Moral conviction—that conviction on which a man acts—does not always coincide with the intellectual process. Occasionally it outruns it; occasionally lags behind; and the first sign of its arrival is the cessation of strain. The intellect may still be busy, arranging, sorting, and classifying; but the thing itself is done, and the soul leans back.
A certain amount of excitement made itself felt when he found Mr. Vincent’s letter waiting for his arrival to congratulate him on his decision, and to beg him to be at Queen’s Gate not later than half-past eight o’clock on the following Sunday; but it was not more than momentary. He knew the thing to be inevitably true now; the time and place at which it manifested itself was not supremely important.

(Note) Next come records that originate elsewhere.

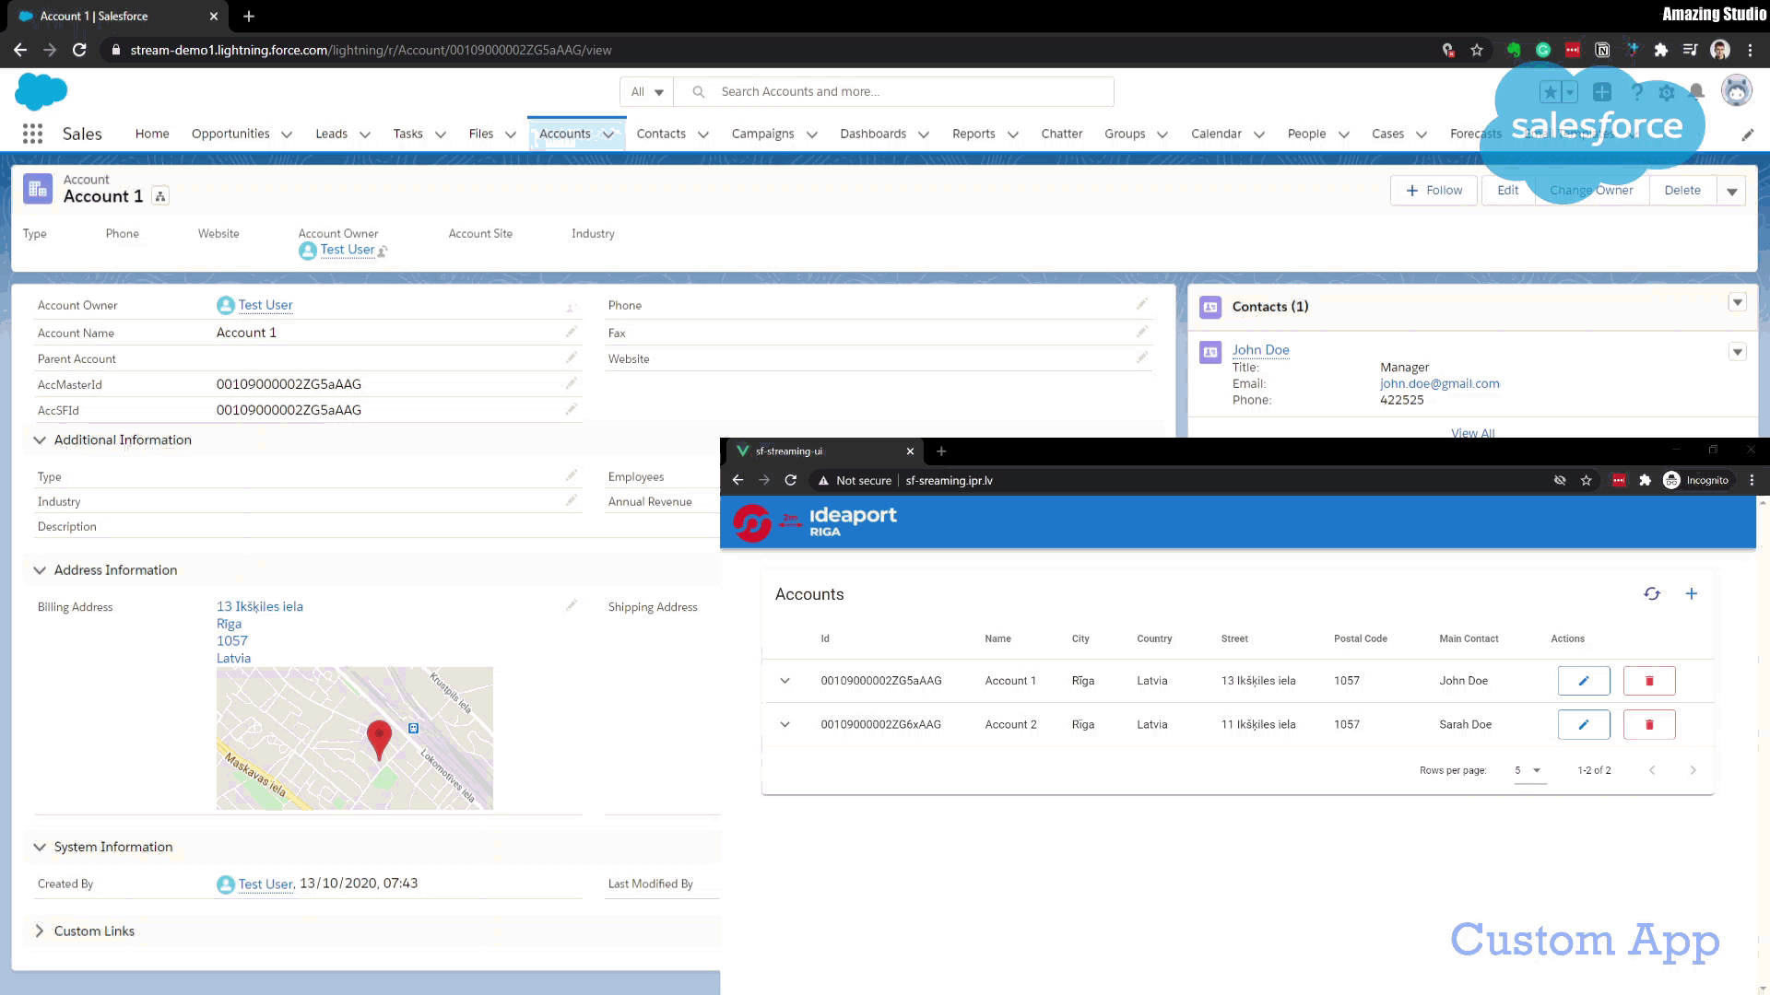This screenshot has height=995, width=1770.
Task: Expand the Address Information section
Action: pos(39,569)
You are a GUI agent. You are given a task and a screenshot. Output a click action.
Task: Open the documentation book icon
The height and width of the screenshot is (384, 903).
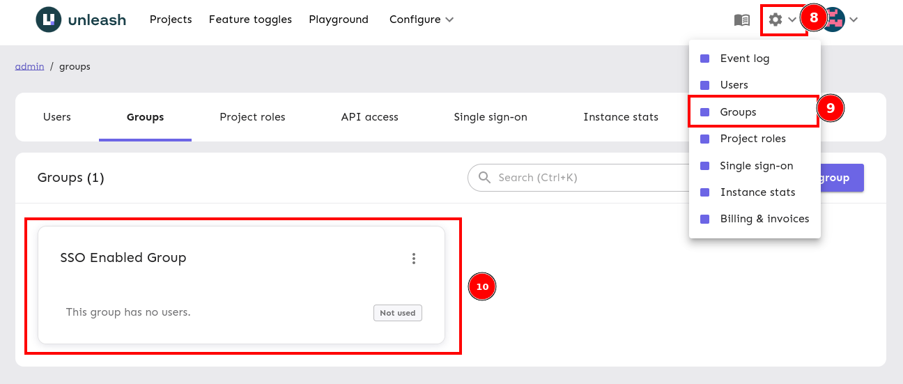[x=742, y=20]
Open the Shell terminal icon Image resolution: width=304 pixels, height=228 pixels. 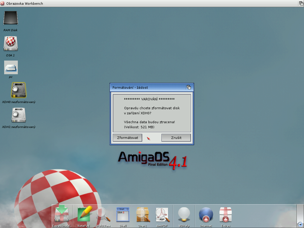pyautogui.click(x=123, y=214)
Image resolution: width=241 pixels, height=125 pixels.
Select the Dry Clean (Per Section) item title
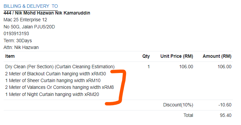(x=60, y=67)
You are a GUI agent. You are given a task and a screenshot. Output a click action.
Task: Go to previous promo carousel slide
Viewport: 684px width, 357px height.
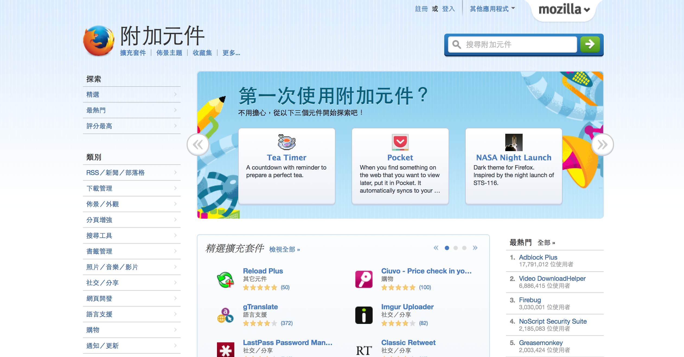pos(198,145)
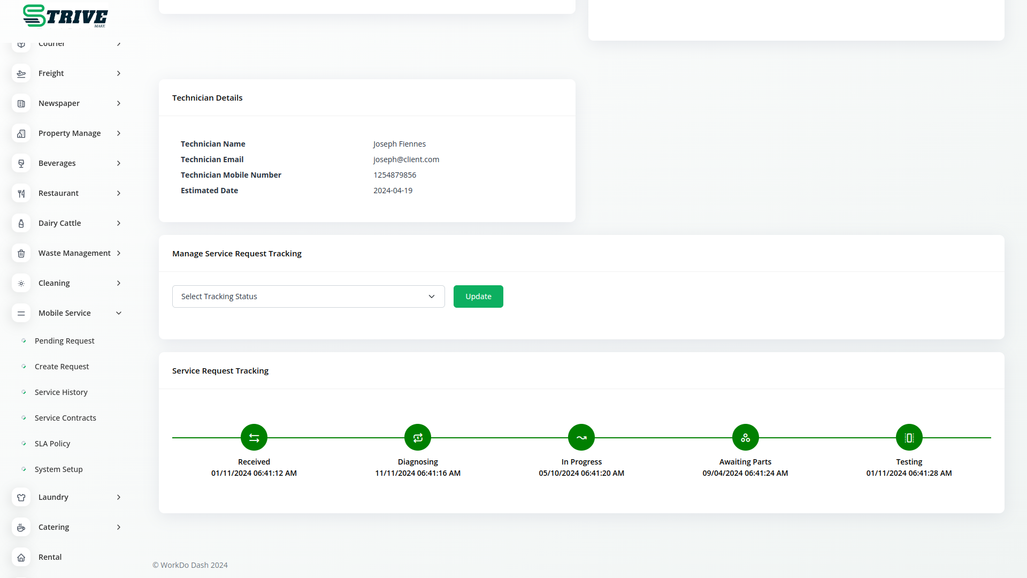Expand the Dairy Cattle submenu chevron

click(x=119, y=223)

Yes, he wrote in answer; he would certainly keep the appointment suggested.
He dined out at a restaurant, returned to his rooms, and sat down to arrange his ideas.
* * * * *
These, to be frank, were not very many, nor very profound.
He had already, in the days that had passed since his shock, no lighter because expected, when he had learned from Maggie that the test was fulfilled, and that a fact known to no one present, not even himself, in Queen’s Gate, had been communicated through his lips—since that time the idea had become familiar that the veil between this world and the next was a very thin one. After all, a large number of persons in the world believe that, as it is; and they are not, in consequence, in a continuous state of exaltation. Laurie had learned this, he thought, experimentally. Very well, then, that was so; there was no more to be said.